Monday, June 13, 2022

CABARET LIFE DRAWING. ADELAIDE CABARET FESTIVAL 2022

Facilitator Ruby Chew at Cabaret Life Drawing

Cabaret Life Drawing.

With Ruby Chew and live model Miss Burlesque SA Letitia Stitch, Cabaret singer Rosie Russell, David Goodwin on piano and Mishul Piochaud on Double Bass. The Famous Spiegeltent. Adelaide Cabaret Festival. Adelaide Festival Centre. June 11-25 2022.

Reviewed by Peter Wilkins

I have a confession to make. I was asked to leave the art classes at Adelaide Art School as a child after I drew a portrait of the teacher. If only I had had Ruby Chew from the Central School of Art as my teacher, Smiling, calm and encouraging she inspired possibility as she led me to a seat in The Famous Spiegeltent to experience Cabaret Life Drawing. With such coaxing how could I not give it a go even though to this day I can’t draw an egg.  This year’s Adelaide Cabaret Festival certainly has something for everyone.

Rosie Russell and Letitia Stitch

Equipped with sheets of paper on a board and a charcoal pencil and thin charcoal stick we face the artist’s studio from a time past. On stage a tassled red chaise longue is placed before a standard lamp, a pot of ferns and a polished bentwood chair. An easel stands ready on the floor. In the background of the studio setting David Goodwin on piano and Milush Piochaud on Double Bass lull us into a sense of comfort with their jazz version of A Fine Romance.

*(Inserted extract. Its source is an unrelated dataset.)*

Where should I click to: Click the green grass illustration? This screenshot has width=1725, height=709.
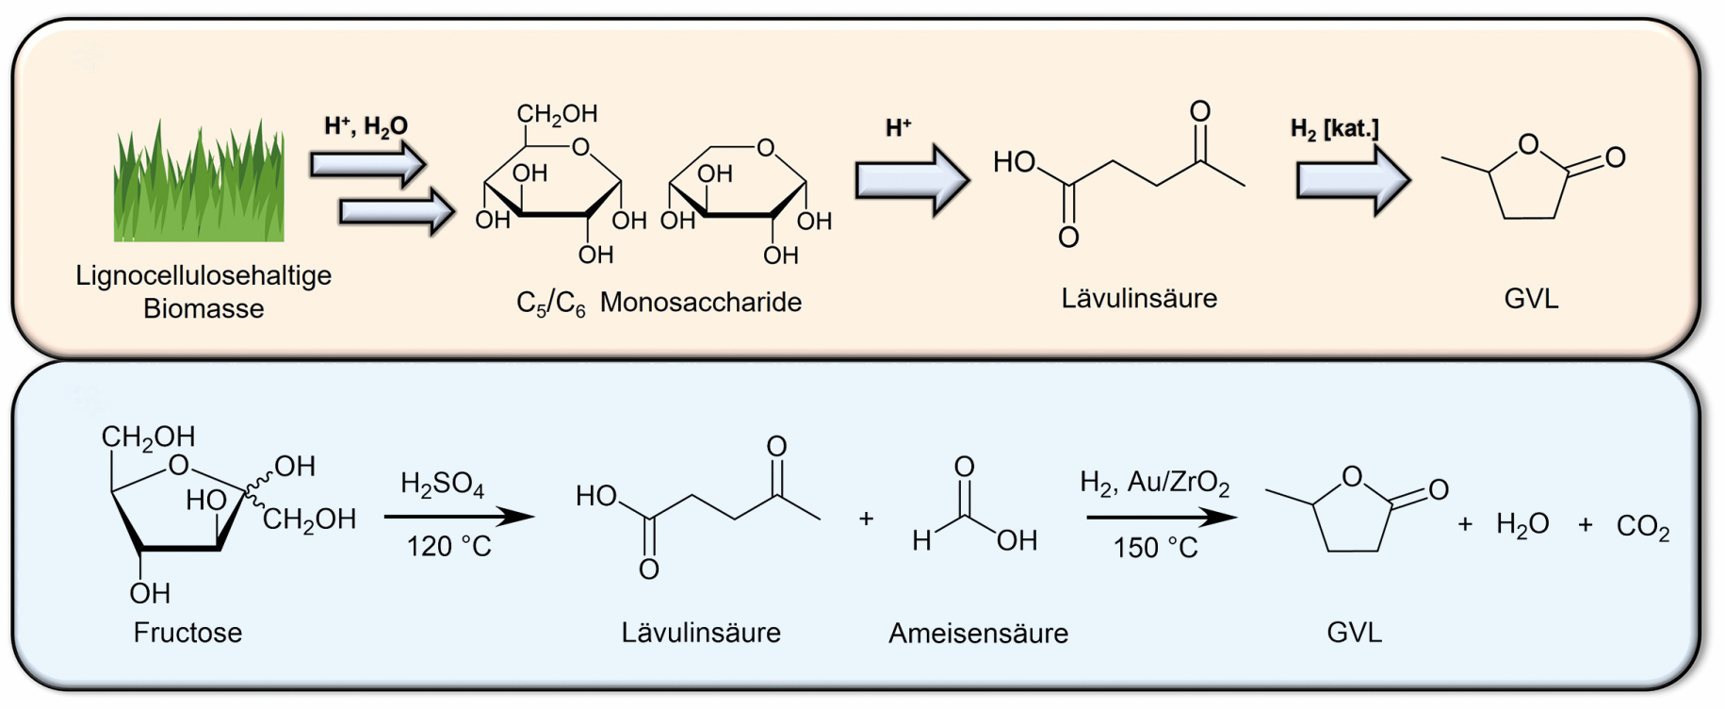[198, 180]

Miss Burlesque SA. Letitia Stitch enters in a Forties style figure-hugging sleeveless long white evening gown highlighted by black lined white flounces  and reclines on the chaise longue. Still and beautiful like a Galatea from another age she alters her pose as Chew guides us through the exercises. She is Wedekind’s Lulu in the artist’s studio, a vision to melt the human heart. 

Live model  Letitia Stitch

As the charcoal sweeps across the blank paper, Rosie Russell at the microphone fills the air with the sound of cabaret and Dorothy Field’s uplifting 1940’s song If You Could See Me Now. As the workshop continues Russell returns at times to set the period once more with Mack Gordon and Harry Warren’s At Last. Russell and   take their pose for the final exercise to draw one’s own impression of these Vogue Cover visions in magnificent State Opera of South Australia costumes of the period. Cabaret Life Drawing is more than an art class. It is a charming and innovative approach to the art of cabaret. As well as the exercises, such as drawing in a continuous line, drawing with the opposite hand, blind drawing and drawing freely. Chanteuse Russell and Goodwin on piano and Piochaud on Double Bass transport the audience to a time of creativity and peaceful contemplation.

The hour in Chew’s studio is over all too soon. The charm lingers and though the visual artist’s Muse may have left me long ago. Chew’s gentle instruction in Cabaret Life Drawing proves that it is never too late to return. This imaginative art class a la cabaret is style and charm in portraiture for everyone to enjoy.